## [Material provided]
· · · · · · ·

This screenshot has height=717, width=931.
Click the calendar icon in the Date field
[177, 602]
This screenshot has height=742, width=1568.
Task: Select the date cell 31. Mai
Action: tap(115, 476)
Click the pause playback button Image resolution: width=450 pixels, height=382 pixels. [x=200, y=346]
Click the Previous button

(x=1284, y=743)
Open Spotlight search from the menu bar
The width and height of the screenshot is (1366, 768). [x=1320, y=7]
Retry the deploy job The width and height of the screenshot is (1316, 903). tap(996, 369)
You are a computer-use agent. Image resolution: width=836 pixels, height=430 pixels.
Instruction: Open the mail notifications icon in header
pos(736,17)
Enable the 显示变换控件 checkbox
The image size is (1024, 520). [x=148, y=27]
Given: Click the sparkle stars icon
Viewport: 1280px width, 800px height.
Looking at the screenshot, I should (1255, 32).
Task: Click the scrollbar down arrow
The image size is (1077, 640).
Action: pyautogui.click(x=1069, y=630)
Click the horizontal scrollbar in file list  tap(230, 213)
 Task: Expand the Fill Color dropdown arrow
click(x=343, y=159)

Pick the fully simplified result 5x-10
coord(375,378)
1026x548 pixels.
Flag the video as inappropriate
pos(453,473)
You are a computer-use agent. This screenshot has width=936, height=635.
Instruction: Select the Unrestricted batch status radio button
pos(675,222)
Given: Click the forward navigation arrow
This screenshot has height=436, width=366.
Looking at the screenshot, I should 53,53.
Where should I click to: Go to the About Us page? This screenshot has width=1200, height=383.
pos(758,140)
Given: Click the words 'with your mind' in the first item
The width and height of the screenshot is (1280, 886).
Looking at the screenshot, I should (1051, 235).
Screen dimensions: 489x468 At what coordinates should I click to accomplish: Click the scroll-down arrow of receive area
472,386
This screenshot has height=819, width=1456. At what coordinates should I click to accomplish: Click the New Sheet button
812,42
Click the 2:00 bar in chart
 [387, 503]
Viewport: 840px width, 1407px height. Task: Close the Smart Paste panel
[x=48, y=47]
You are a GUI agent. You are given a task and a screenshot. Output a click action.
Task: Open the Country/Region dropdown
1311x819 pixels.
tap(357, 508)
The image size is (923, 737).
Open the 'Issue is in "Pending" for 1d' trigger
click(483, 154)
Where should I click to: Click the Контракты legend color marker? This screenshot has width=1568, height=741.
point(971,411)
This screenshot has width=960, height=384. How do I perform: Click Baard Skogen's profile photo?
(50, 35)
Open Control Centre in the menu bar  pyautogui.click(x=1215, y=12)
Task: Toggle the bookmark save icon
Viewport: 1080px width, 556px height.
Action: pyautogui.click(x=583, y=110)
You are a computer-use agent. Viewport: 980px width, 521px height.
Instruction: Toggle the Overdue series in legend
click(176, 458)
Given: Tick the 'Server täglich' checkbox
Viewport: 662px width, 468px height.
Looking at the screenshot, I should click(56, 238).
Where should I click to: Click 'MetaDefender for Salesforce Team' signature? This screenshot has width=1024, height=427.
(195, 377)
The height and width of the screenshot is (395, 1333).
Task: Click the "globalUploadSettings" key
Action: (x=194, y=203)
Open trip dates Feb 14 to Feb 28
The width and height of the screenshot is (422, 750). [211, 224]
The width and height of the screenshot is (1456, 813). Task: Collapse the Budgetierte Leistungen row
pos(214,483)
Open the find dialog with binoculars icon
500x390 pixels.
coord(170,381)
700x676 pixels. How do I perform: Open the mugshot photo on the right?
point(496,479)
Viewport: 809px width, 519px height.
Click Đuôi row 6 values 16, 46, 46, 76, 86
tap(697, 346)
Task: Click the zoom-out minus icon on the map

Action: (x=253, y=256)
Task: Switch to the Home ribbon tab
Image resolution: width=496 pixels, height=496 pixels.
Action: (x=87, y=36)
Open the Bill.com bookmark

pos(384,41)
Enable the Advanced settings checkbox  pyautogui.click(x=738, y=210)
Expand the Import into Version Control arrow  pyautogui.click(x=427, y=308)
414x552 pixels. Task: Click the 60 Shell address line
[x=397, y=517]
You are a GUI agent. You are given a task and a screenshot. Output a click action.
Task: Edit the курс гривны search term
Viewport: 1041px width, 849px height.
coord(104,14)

· · · · · · ·

## [Action item]
Set aside each line above that includes the string "agent" and report it.

## [Exercise output]
You are a computer-use agent. Image resolution: width=836 pixels, height=430 pixels.
You are a computer-use agent. This screenshot has width=936, height=635.
You are a GUI agent. You are given a task and a screenshot. Output a click action.
You are a computer-use agent. Viewport: 980px width, 521px height.
You are a GUI agent. You are given a task and a screenshot. Output a click action.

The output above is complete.